Finalement, Raphaël ne pouvait ignorer à son tour cet anoblissement de la sibylle : en 1514, il dispose sur deux étages à la façade de la nef de la chapelle de Sainte-Marie-de-la-Paix, destinée à Agostino Chigi, un groupe de sibylles et un groupe de prophètes. La Cuméenne, la Persique, la Phrygienne, la Tiburtine sont désignées par des cartouches et des phylactères écrits en grec, sauf celui de la Phrygienne. La réponse à la Sixtine de Miguel-Ange se voit dans les attitudes, les drapés, la multiplication des anges et des putti. Il y a seulement plus de douceur dans les regards : le règne de la vision rentre ici dans celui de l’amour ; Raphaël a précisé son sentiment en confiant au petit génie de la clef de voûte – qui ressemble à celui de la Chambre de la Signature – une torche enflammée. C’est là l’emblème commun du furor amatorius et du vaticinum : dans une première esquisse connue par un dessin, le genietto soulève deux petits plateaux.

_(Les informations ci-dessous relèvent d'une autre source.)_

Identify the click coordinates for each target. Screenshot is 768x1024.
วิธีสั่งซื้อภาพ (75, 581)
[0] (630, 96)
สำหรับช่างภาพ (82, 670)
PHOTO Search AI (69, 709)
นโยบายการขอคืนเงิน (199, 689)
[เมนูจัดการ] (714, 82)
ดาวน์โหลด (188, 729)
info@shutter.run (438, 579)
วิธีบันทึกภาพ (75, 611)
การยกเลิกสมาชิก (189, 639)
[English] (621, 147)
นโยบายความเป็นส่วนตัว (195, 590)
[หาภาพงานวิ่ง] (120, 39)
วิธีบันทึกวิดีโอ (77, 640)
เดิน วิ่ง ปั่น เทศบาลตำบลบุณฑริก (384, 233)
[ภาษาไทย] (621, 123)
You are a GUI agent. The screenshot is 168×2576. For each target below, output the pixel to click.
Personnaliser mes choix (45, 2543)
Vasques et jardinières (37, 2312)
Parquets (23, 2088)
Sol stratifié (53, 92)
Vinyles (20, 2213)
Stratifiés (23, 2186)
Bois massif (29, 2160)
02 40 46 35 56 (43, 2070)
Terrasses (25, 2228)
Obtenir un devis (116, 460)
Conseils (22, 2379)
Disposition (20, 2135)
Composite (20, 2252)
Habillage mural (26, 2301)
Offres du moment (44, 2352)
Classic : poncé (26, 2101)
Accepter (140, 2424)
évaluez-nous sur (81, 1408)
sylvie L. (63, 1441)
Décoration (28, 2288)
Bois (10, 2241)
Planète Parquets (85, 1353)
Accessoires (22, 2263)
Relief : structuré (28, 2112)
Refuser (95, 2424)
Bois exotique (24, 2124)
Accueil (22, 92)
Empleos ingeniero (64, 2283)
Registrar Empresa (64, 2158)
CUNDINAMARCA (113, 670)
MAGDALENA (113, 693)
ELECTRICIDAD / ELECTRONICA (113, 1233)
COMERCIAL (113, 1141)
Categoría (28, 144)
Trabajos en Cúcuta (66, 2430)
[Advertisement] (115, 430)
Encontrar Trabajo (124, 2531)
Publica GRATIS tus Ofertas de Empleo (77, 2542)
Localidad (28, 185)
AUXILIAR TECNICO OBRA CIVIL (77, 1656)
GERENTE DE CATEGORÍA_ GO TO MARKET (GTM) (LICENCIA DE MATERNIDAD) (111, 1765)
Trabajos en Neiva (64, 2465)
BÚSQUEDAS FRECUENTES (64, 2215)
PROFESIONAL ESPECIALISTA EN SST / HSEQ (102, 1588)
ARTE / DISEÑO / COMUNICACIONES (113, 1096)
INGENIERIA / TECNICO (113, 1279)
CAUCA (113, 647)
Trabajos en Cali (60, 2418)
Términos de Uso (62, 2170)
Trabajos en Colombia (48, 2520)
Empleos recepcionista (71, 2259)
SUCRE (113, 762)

Disposées en guirlande autour de l’arc d’entrée de l’une des deux chapelles patronnées par Agostino Chigi à Santa Maria della Pace, les Sibylles de Raphaël se réfèrent clairement aux Sibylles de Michel-Ange. Cependant, aux figures isolées de ce dernier, Raphaël a préféré substituer un mouvement souple et continu. Après la réussite de la Chambre de la Signature, l’artiste s’était chargé de travaux de plus en plus nombreux pour Agostino Chigi, que l’on peut considérer comme les plus significatifs de sa seconde période romaine. Le banquier papal eut un rôle prépondérant dans l’engouement pour les activités culturelles et artistiques qui fleurirent autour du pape Jules II.